Laurent Devernay : Absolument. En plus des boutiques proposant du jeu de rôle, le jeu est accessible à toutes les librairies plus traditionnelles. Nombreuses sont celles qui ont déjà franchi le pas, pour les autres, il suffit à ceux qui seraient intéressés d'en faire la demande. Ce n'est pas souvent qu'on voit du jeu de rôle dans les librairies généralistes et les adaptations de BD sont depuis quelques années l'occasion de franchir ce pas. Dans tous les cas, ça me fait sacrément plaisir et pas seulement à titre personnel.
SFU : En cas de succès, un suivi est-il prévu ?
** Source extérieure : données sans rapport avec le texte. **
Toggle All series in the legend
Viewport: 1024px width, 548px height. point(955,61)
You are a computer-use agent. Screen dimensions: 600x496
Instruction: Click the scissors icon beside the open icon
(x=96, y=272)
Laurent Devernay : Les enjeux sont même plus élevés que ça! En cas de succès, le suivi pour City Hall deviendra effectivement possible mais l'adaptation d'autres ouvrages publiés par Ankama sera également envisageable.
SFU : On vit aujourd’hui dans une époque où l’adaptation devient l’un des principaux viviers de création. Dans le jeu de rôle, la tendance s’affirme également de plus en plus ces derniers temps. Quelle est ton impression vis à vis de cet tendance ?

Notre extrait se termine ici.